Additionally, JPF operates an orphanage in Kinshasa which provides care and adoptive services to over 200 children.
JPF runs three schools in the DRC, one in the capital city of Kinshasa and the other two in the rural village of Kibeti. The schools provides language, literacy, computer skills, and vocation-based programs for adults as well as a basic elementary education for young children in Kibeti.
The education and training programs in Kinshasa exemplify JPF’s development strategy, which centers on community empowerment at the grassroots level. The education program strives not only to equip students with practical skills to succeed in the work force and support their families, but also to promote a sense of confidence in their abilities to transform their lives and improve the communities in which they live.
Jatukik Providence Foundation’s success in comprehensive, grassroots development is best exemplified by its ongoing project in the DRC’s Bandundu province, home to the Kibeti ecovillage. JPF’s unique ecovillage model provides comprehensive area development, stresses local ownership of the projects, and facilitates community governance. JPF’s Kibeti ecovillage is a collection of 13 smaller villages whose community comprises approximately 20,000 people.
ADVOCACY: WORKING TOWARDS CONFLICT-FREE MINERALS
In addition to its programs on the ground, JPF plays a critical role in generating awareness for issues and policies affecting Congolese communities in the United States and around the world. JPF has been active in engaging governmental and private sector support for conflict mineral legislation, in particular Section 1502 of the Dodd-Frank Act.

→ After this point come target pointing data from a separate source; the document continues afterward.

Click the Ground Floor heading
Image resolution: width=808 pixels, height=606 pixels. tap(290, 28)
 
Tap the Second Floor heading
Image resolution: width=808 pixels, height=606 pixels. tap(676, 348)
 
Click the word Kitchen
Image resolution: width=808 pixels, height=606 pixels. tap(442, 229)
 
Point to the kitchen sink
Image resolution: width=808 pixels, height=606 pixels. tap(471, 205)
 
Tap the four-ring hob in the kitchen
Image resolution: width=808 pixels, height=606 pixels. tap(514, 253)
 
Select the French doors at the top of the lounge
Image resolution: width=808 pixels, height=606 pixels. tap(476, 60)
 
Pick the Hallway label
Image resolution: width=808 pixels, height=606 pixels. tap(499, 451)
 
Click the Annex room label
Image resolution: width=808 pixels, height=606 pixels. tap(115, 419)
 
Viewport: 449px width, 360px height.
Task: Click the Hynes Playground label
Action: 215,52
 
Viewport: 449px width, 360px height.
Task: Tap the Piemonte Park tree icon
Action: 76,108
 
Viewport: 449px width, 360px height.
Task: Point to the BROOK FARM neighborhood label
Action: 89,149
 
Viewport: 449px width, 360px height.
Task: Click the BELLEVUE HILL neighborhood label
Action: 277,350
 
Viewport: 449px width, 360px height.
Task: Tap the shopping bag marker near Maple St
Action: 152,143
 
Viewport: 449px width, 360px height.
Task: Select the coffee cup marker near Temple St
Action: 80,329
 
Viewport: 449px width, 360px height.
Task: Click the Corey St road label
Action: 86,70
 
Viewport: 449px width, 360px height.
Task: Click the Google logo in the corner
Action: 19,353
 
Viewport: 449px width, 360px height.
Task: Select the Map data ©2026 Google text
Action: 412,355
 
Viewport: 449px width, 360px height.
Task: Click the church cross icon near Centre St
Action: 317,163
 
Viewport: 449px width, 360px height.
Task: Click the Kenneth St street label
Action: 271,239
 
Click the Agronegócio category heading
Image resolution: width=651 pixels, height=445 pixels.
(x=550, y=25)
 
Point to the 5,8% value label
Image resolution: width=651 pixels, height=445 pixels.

The 1502 provision requires companies with products that contain tin, tantalum, tungsten, or gold (“3TG”) to report whether these minerals originated in the Congo or a neighboring country.
By increasing transparency and accountability in corporate supply chains, the legislation intends to reduce or eliminate important funding sources for illegal armed militia groups that use slave and child labor to profit from the mineral trade and employ rape and murder as tactics to assert authority and control over various territories within the DRC.
JPF is working with the Enough Project’s Raise Hope for the Congo Campaign, international development consulting firm, Devconia LLC, and the Congolese diaspora community in an effort to increase the conflict mineral issue’s visibility and to facilitate cooperation from corporations here in the Unites States.